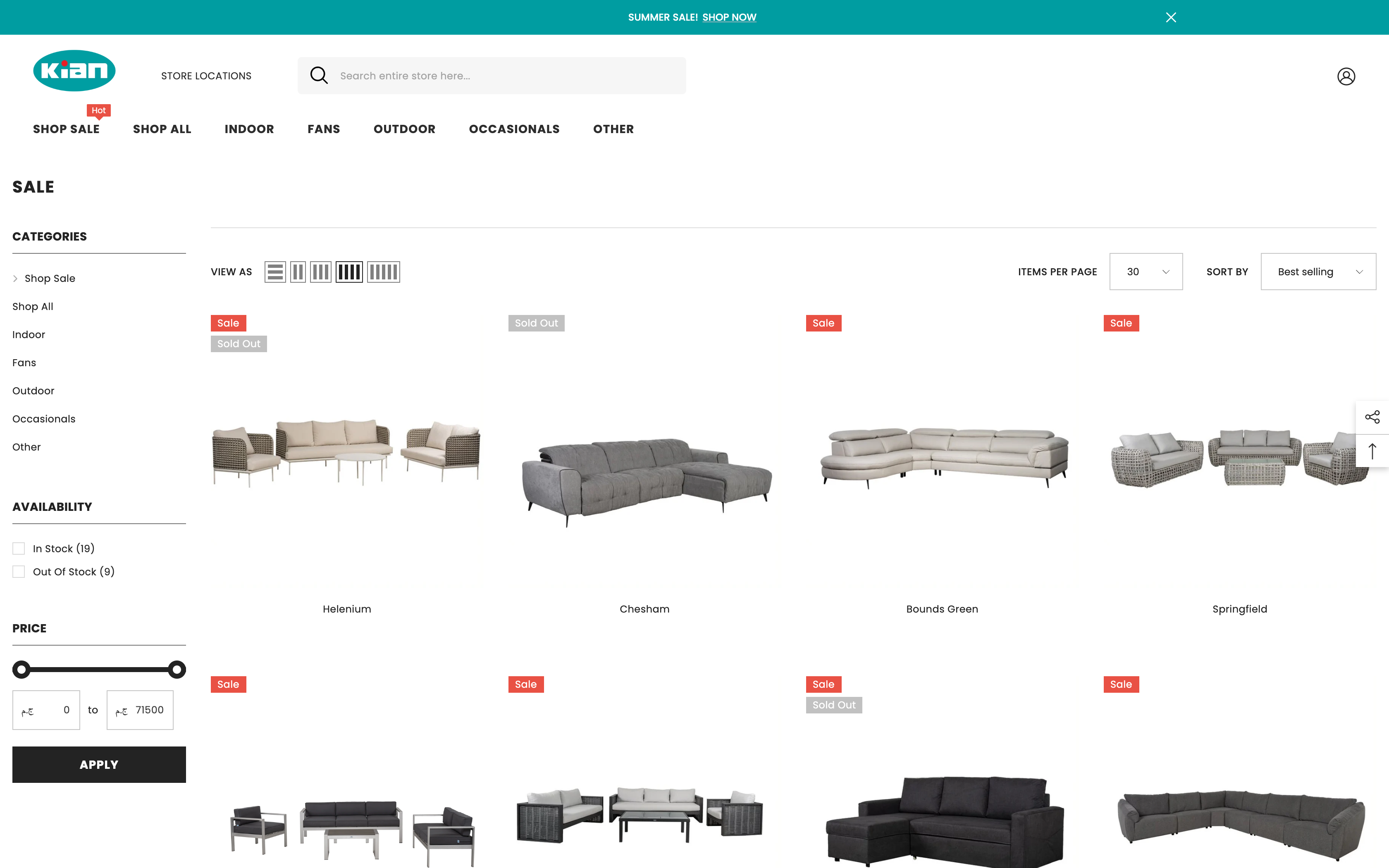The height and width of the screenshot is (868, 1389).
Task: Open the search bar magnifier icon
Action: [319, 75]
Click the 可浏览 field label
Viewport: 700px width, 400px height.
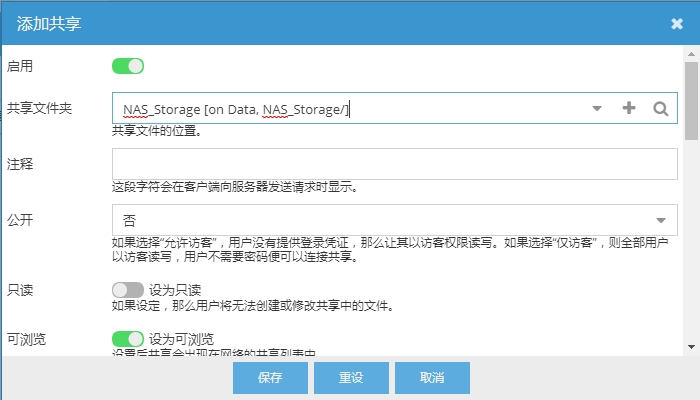click(26, 339)
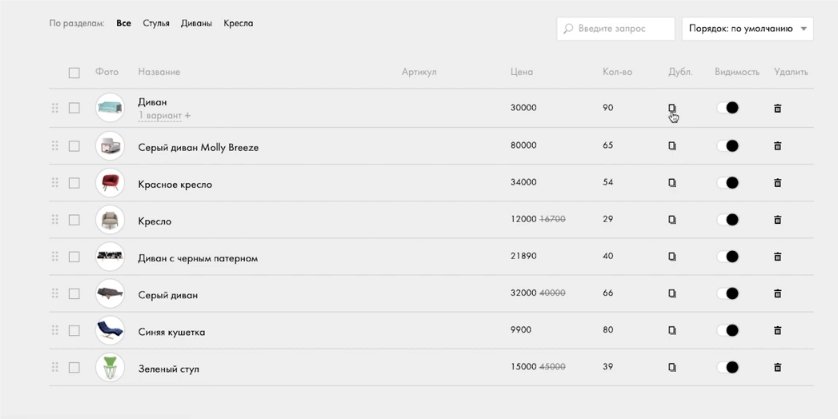Expand the 1 вариант + under Диван
Image resolution: width=838 pixels, height=419 pixels.
point(164,116)
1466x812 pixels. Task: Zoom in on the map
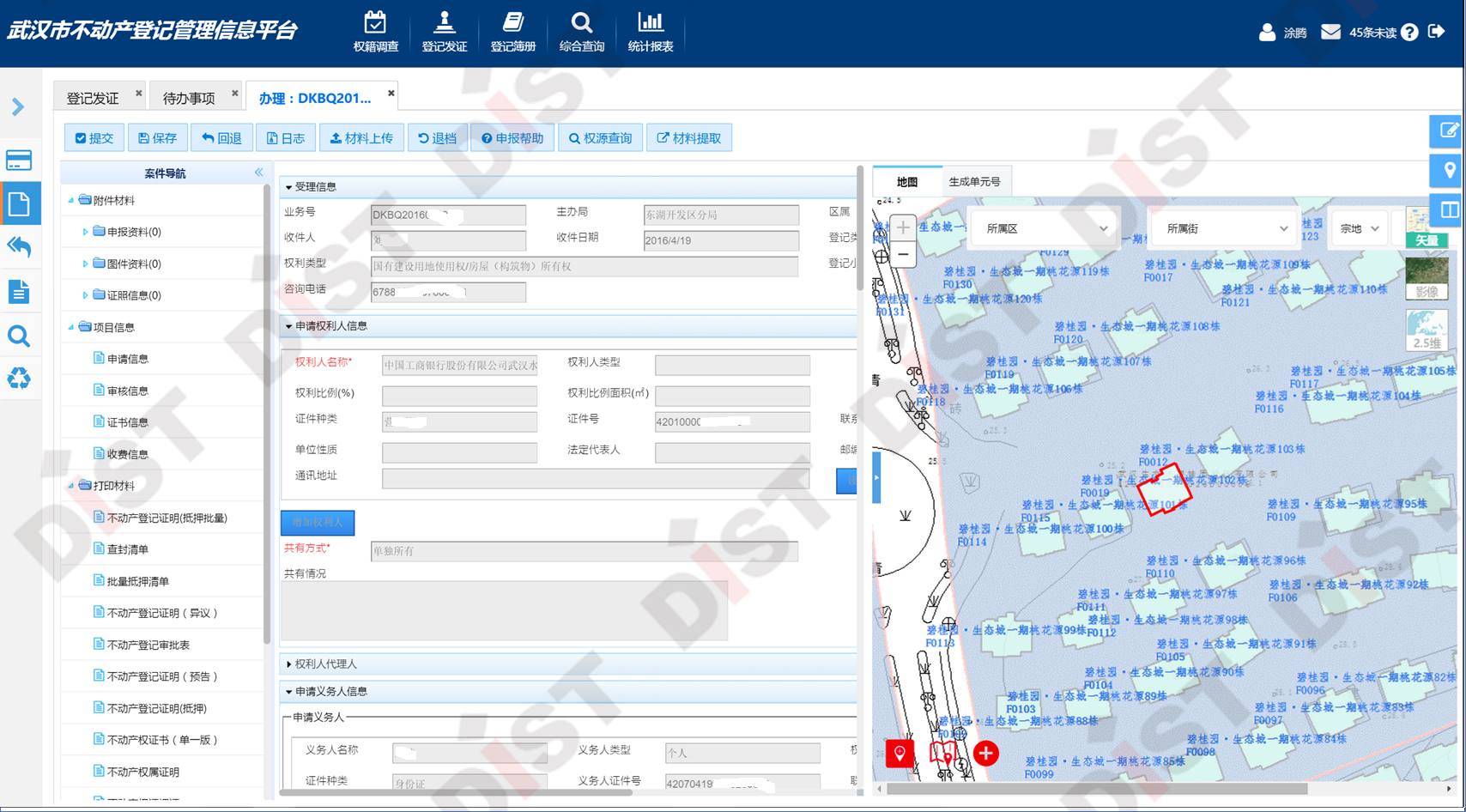(903, 227)
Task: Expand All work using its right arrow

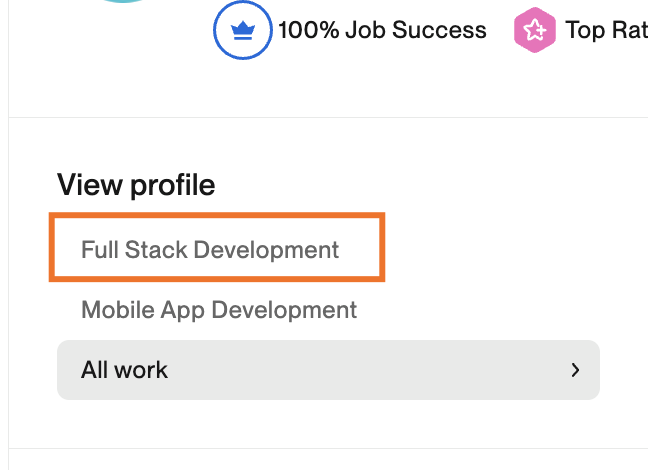Action: [575, 370]
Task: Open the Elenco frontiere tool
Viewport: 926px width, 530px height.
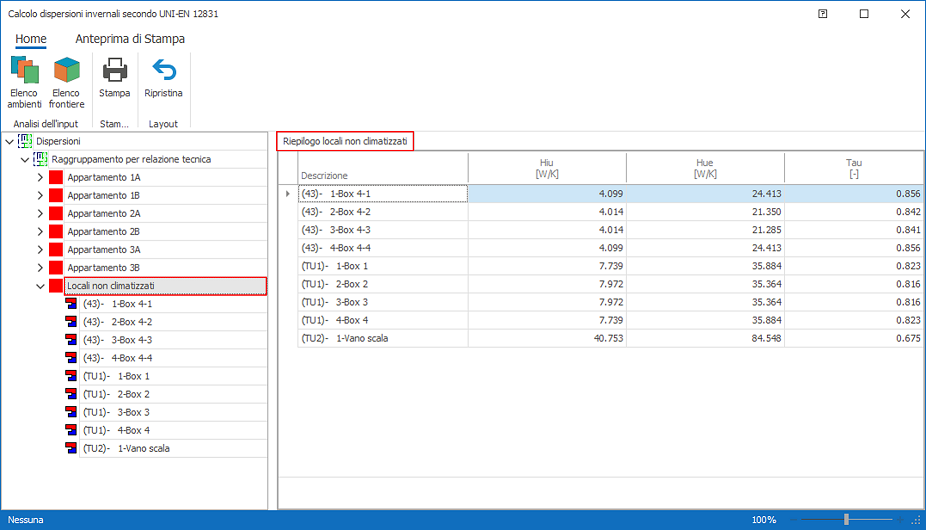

- [What the task asks]
Can you put every line of the rows above into a JSON list of strings, one string per line, with blank lines dropped and the pictures left out?

- [Correct output]
[
  "The height and width of the screenshot is (868, 1389).",
  "Task: Open the search bar magnifier icon",
  "Action: [319, 75]",
  "Click the 可浏览 field label",
  "Viewport: 700px width, 400px height.",
  "click(26, 339)",
  "Expand the 1 вариант + under Диван",
  "Image resolution: width=838 pixels, height=419 pixels.",
  "point(164,116)",
  "1466x812 pixels. Task: Zoom in on the map",
  "(903, 227)",
  "Task: Expand All work using its right arrow",
  "Action: [575, 370]",
  "Task: Open the Elenco frontiere tool",
  "Viewport: 926px width, 530px height."
]